Sharpe's or northern grysbok (Raphicerus sharpei) is a small, shy, solitary antelope that is found from tropical to south-eastern Africa.

==Range==
They are found in the Transvaal (South Africa), the Caprivi Strip (Namibia), Botswana, Mozambique, Zimbabwe, Zambia, Malawi and Tanzania to Lake Victoria.

==Description==
It is similar in size to the gray duiker, but has a stockier body and shaggy fur over the hindquarters. It stands about 20" (45–60 cm) at the shoulders and weighs only 7–11.5 kg. Its coat is reddish-brown streaked with white; eye-rings, muzzle, throat and underside are off-white. The males have stubby horns, which are widely spaced.
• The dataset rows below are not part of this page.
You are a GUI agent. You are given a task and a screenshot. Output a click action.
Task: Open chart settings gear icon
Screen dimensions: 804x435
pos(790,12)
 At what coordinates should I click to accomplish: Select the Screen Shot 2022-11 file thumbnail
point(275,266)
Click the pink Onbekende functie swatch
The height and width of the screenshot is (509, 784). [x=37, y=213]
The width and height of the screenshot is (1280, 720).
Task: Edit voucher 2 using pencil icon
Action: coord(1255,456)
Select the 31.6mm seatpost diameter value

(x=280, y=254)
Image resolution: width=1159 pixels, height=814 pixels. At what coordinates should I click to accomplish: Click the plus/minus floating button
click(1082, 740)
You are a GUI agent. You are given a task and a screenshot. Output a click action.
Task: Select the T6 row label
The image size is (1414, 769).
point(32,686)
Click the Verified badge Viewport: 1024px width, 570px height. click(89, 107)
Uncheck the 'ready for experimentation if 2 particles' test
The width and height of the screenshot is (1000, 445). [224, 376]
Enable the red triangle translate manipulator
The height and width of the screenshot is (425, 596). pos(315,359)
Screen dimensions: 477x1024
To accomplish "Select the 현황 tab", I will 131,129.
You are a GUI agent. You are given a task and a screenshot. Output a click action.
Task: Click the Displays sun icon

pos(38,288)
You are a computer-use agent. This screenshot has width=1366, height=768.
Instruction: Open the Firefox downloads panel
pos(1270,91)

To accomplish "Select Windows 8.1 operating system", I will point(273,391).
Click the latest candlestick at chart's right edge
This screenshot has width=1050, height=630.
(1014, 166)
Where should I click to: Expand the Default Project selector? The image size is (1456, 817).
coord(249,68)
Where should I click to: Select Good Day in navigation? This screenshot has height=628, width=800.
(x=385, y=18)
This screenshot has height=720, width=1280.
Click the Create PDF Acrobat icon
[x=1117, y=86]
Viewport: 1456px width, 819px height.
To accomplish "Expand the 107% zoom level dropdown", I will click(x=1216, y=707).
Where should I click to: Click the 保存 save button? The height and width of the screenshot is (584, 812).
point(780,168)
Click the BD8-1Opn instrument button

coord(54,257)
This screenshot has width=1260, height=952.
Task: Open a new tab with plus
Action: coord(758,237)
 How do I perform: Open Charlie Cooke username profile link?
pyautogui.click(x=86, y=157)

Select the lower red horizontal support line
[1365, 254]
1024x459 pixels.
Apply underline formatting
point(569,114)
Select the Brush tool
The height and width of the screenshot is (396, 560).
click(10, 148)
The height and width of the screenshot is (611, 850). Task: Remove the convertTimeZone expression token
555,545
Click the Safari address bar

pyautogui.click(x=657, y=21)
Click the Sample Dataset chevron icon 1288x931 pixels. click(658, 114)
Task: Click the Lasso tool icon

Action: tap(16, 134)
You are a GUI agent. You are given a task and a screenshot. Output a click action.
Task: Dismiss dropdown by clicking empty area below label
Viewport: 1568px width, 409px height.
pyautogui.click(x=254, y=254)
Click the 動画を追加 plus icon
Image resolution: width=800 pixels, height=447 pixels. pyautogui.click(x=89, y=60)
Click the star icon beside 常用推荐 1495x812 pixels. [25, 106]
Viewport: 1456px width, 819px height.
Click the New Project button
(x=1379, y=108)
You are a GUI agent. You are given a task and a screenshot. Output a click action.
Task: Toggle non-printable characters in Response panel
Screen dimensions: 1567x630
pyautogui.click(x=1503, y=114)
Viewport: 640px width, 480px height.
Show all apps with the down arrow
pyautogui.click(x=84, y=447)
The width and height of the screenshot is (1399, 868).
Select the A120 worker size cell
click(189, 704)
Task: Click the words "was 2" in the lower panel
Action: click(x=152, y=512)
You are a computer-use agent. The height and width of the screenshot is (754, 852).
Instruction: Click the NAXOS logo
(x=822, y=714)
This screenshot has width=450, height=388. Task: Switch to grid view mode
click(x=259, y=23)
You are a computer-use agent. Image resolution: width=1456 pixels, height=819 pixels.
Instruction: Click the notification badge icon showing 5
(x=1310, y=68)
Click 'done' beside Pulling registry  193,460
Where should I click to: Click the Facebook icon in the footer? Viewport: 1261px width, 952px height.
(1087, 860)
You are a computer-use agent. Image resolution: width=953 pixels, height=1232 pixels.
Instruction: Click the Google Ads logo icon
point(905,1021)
Sharpe's grysbok has a short, deep muzzle with large mouth and heavy molars for grinding. The short neck and head on a long-legged body result in a high-rumped posture when browsing.

==Habits==
Although widespread, Sharpe's grysbok is infrequently seen. Males and females seem to form brief associations, but the species is usually encountered singly. Territory is marked with dung middens. Their habitat is rocky hill country, but preferring fertile zones on the lower slopes. They are nocturnal browsers and spend the day in the protective cover of tall grass or shrubs. They are extremely timid and will run away at the first sign of anything unusual, although this flight is accompanied "short stamping hops"; they move well away from where the disturbance occurred before stopping (unlike steenbok, which stop and look back). Sharpe's Grysbok are reported to take refuge in aardvark burrows, like steenbok.

Sharpe's grysbok browse on leaves, buds, herb and fruits—in the dry season, their food is typically tough (for which their teeth and jaws are adapted). Grazed grass makes up about 30% of their diet. Like the Cape grysbok they use a communal latrine and mark sticks in its vicinity with pre-orbital gland secretions.

==Taxonomy==

The closely related Cape (or southern) grysbok (R. melanotis) occurs in the western Cape region. In the 1980s, Haltenorth and Diller considered R. sharpei as a subspecies of R. melanotis, but it is now known to be more closely related to the steenbok.